# RECORDS PROVIDED:

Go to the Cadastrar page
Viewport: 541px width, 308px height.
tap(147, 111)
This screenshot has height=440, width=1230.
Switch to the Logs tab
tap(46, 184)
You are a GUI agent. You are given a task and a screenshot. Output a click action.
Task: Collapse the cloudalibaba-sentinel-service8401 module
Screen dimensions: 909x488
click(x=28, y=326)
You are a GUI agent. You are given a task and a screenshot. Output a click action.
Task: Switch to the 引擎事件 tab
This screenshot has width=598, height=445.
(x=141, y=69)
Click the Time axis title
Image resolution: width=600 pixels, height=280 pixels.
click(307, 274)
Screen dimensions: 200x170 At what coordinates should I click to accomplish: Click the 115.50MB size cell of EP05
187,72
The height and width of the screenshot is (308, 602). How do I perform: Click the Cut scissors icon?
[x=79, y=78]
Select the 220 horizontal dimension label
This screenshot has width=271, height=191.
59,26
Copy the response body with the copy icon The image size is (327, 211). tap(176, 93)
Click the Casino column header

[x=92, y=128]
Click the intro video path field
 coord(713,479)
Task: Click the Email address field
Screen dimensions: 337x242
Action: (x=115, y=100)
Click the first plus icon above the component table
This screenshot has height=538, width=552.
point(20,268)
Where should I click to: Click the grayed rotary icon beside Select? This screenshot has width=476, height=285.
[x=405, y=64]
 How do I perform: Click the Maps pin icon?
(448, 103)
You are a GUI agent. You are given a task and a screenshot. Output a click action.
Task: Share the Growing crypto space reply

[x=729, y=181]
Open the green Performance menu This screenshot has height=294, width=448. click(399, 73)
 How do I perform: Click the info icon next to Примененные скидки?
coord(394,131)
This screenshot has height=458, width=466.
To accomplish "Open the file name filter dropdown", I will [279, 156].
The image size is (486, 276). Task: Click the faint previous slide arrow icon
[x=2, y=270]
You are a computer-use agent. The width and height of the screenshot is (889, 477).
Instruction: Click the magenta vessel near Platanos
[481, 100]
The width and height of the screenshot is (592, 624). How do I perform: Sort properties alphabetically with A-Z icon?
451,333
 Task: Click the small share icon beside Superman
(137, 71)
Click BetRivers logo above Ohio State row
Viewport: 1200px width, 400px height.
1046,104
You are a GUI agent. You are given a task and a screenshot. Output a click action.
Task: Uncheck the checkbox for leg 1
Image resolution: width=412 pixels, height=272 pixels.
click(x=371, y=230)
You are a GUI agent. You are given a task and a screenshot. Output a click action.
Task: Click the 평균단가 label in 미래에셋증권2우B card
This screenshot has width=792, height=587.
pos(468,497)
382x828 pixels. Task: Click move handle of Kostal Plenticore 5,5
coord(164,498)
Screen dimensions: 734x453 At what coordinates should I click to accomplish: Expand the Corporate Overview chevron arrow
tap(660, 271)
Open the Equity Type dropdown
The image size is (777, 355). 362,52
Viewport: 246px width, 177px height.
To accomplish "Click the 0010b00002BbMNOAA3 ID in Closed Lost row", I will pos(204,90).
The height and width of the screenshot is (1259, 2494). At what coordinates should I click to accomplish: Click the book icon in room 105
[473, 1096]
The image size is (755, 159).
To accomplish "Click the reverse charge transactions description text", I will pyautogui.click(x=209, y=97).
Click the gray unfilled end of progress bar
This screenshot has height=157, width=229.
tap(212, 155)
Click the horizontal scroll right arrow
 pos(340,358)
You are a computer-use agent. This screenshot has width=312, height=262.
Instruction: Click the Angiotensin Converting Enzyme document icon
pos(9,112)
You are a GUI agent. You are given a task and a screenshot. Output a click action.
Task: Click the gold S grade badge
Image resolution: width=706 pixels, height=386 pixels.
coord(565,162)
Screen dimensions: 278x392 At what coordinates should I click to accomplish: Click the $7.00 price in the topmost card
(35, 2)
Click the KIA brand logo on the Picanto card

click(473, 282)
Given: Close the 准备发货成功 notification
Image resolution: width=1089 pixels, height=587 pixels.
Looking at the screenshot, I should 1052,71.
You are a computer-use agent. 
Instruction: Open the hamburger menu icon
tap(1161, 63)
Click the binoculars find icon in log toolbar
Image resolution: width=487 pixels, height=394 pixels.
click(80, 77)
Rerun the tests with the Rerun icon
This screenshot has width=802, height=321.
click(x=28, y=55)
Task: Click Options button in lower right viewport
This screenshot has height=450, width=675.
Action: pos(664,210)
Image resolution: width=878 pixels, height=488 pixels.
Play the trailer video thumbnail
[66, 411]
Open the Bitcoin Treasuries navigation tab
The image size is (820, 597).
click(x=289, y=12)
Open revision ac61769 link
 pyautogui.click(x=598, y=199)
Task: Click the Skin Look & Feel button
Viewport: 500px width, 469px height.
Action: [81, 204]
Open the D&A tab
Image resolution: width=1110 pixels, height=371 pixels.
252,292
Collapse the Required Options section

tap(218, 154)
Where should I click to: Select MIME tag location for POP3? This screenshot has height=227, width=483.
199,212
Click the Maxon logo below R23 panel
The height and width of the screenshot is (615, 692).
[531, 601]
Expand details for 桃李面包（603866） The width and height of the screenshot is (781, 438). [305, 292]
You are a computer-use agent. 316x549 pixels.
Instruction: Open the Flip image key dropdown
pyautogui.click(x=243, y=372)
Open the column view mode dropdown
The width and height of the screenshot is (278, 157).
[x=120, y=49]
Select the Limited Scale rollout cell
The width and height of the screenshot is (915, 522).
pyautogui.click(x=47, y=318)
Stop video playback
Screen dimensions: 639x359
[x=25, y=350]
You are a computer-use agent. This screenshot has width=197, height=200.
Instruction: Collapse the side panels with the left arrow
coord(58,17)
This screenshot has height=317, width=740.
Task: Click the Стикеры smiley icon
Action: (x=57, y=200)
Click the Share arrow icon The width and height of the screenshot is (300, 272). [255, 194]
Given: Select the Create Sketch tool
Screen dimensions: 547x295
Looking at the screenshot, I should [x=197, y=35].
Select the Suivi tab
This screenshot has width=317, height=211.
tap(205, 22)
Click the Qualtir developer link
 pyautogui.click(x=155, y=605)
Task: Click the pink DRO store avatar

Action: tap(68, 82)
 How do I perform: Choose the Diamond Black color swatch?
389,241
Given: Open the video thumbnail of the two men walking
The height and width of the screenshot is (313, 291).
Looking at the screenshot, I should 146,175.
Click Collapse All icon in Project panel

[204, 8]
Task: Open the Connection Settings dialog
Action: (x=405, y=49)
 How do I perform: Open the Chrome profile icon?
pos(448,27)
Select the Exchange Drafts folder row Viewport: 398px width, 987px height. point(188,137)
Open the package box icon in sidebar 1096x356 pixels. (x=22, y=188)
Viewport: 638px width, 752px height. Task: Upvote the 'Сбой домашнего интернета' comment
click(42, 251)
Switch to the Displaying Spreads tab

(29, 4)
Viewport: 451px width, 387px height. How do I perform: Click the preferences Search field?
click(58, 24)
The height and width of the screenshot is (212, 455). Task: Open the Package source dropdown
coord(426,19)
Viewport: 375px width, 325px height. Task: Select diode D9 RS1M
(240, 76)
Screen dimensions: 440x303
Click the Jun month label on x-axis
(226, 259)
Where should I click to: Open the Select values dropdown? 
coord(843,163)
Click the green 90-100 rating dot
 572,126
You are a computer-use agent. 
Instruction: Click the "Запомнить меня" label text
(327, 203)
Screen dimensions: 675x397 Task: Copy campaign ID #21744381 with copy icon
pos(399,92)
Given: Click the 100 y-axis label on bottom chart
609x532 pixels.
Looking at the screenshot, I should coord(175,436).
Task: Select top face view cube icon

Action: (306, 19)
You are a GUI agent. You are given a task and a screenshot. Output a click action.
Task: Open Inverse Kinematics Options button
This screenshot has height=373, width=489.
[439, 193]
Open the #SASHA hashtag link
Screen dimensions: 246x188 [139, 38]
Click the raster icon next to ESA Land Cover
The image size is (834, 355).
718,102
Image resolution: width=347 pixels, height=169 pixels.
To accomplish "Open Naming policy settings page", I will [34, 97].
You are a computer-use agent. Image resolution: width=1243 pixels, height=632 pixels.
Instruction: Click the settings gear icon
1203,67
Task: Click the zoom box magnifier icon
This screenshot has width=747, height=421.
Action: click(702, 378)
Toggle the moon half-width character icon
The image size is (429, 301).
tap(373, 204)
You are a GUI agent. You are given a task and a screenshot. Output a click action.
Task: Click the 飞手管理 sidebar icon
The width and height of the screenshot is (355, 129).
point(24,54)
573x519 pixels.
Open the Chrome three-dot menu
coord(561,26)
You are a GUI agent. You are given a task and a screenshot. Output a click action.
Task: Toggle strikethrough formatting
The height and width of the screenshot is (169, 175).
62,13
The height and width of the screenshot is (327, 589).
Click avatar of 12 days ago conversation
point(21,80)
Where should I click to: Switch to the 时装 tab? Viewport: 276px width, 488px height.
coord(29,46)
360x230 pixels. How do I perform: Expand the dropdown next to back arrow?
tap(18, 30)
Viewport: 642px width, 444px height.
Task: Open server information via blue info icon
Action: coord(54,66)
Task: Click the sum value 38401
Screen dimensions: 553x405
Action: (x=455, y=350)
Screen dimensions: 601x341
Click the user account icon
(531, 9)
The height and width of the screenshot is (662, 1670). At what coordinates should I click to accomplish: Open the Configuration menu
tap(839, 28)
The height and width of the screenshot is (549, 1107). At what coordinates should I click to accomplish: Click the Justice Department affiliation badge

# TO DO:
Gather all lines from the listing above in which "button" occurs.

# RESPONSE BOX:
Task: Click Options button in lower right viewport
Task: Click the Skin Look & Feel button
Task: Open Inverse Kinematics Options button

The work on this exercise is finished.